Cerpen Terbaik 2016 "Mawar Hitam"

Mawar Hitam
Terpampang sebuah papan lebar dengan nama “DESA RAWA MATI” dihiasi cat hitam dan jenis tulisan yang bergerigi mengundang aura horor. Mengambil gambar papan tersebut dengan latar belakangnya. Kakiku bergerak melangkah maju menuju sebuah tempat. Telah kucari semua informasi yang berkaitan dengannya. Sebuah hutan, hutan Rawa Mati yang menjadi ikon desa Rawa Mati. Telah banyak orang-orang yang menghalangi jalanku dan berkata “jangan! Itu bahaya!”. Aku hanya berkata “aku tidak macam-macam, hanya untuk heking”. Kesan-kesan horor memang bergelimang melawan rasa takut di dada. Tempat yang melenyapkan banyak orang tak berdosa dan meminta sesajen. Awalnya aku segan untuk melakukan penelitian pada tempat ini. Hanya untuk memenuhi tugas dari dosen, dan kebetulan mendapat ide meneliti tempat ini.
Matahari telah tenggelam di ufuk barat. Aku mulai beraksi bersama Putri membawa rencana-rencana yang telah disiapkan. Kami telah siap berdiri hentak. Tiba-tiba, tedengar suara gemerisik pada daun-daun tinggi. Refleks Putri menyenteri sumber suara, kemudian hening lagi. Sepanjang perjalanan kami belum menemukan bukti apapun. Pukul 00.00 tiba, menunggu adalah sesuatu yang membosankan.
“Fah, aku menemukan ini” teriak Putri menunjukkan sesuatu padaku. Sebuah KTP, KTP pemuda. “siapa pemuda ini?” tanyaku. “mungkin dia dalang di baik semua ini” duga Putri. “simpanlah saja dulu, siapa tahu bisa jadi barang bukti”
Sinar mentari menyembul di mata mengusik tidurku. “ya ampun!” teriakku terkejut mengutuk diriku sendiri. Ternyata aku telah tertidur dan putri belum juga terbangun. Aku segera membangunkan putri, lalu kembali melanjutkan perjalanan. Karena kami tak tahu arah tenda. Urusan tahu atau tidak jalan pulang, itu urusan nanti-nanti. Kami berjalan menelusuri hutan.
“mbekkkk!” terdengar suara kambing. Kami segera bersembunyi di balik pohon besar. Melihat orang yang berlalu lalang membawa kambing-kambing dan makanan.
“bukankah itu kambing-kambing yang di berikan oleh masyarakat sebagai tumbal kan, Fa?” tanya Putri memastikan.

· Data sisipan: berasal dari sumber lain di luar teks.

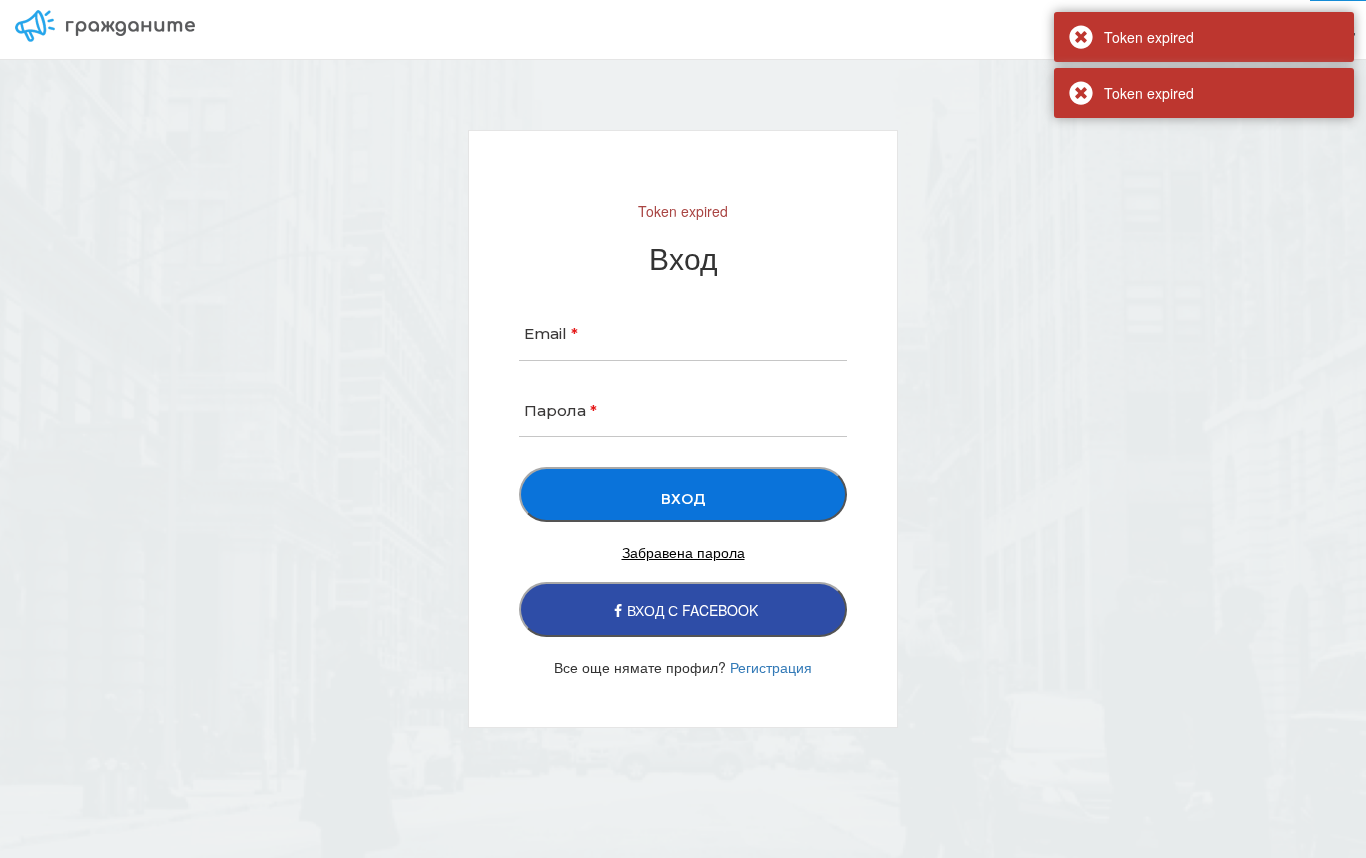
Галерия (1271, 29)
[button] (1179, 29)
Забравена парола (683, 552)
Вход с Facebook (692, 610)
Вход (1338, 29)
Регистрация (771, 667)
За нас (1094, 29)
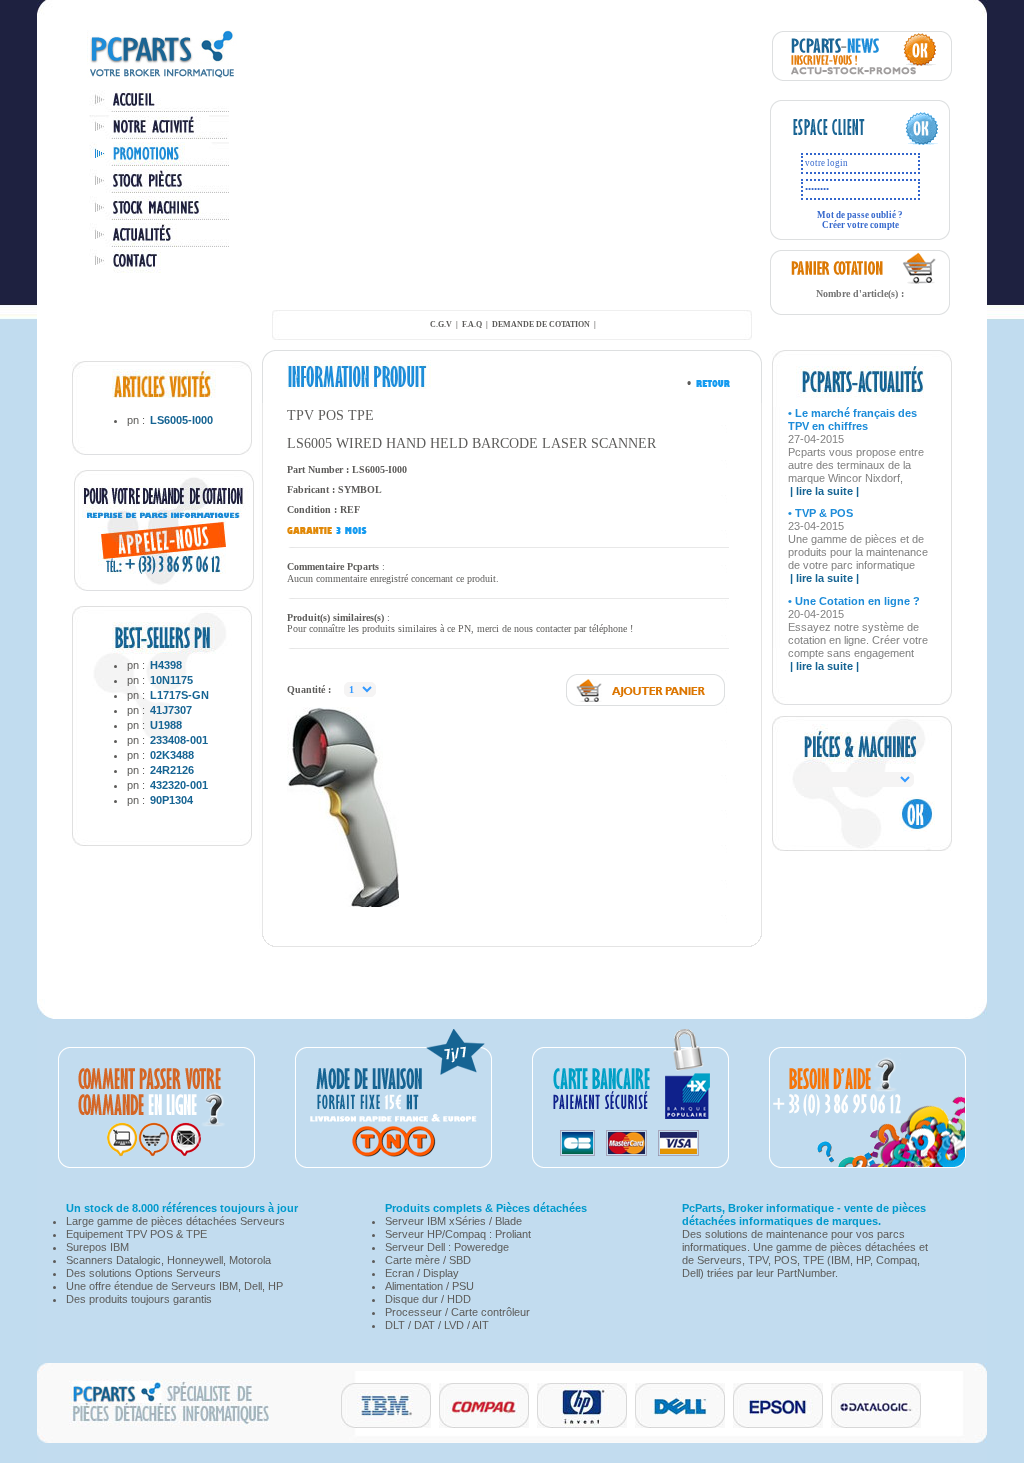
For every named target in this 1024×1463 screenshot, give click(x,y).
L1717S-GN (179, 695)
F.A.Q (472, 324)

“ya, tidak salah lagi. Ada oknum jahat di balik mitos ini” hipotesisku.
“tapi, gimana sama orang-orang yang hilang itu?”
“akan kita cari tahu lagi. Kita tunggu suasana sepi. Lalu lanjutkan perjalanan” ucapku.
Semua yang terjadi tidak sesuai dengan apa yang kuduga. Orang-orang berlalu lama sekali. Jumlah kambing yang di bawa dari tempat sesajen tidak terbatas. Kami memutuskan berjalan menuju tempat sesajenan.
Mata kami terbelalak ketika melihat sosok yang kami kenal. Pak Kades berada disana, sedang memerintahkan sesuatu. “astaga Put! Aku gak salah liat kan, itu Pak kades kan?” ucapku sambil mengerjap-kerjapkan mataku. Rasa tak percaya melumuri dadaku. “ternyata pak Kades...”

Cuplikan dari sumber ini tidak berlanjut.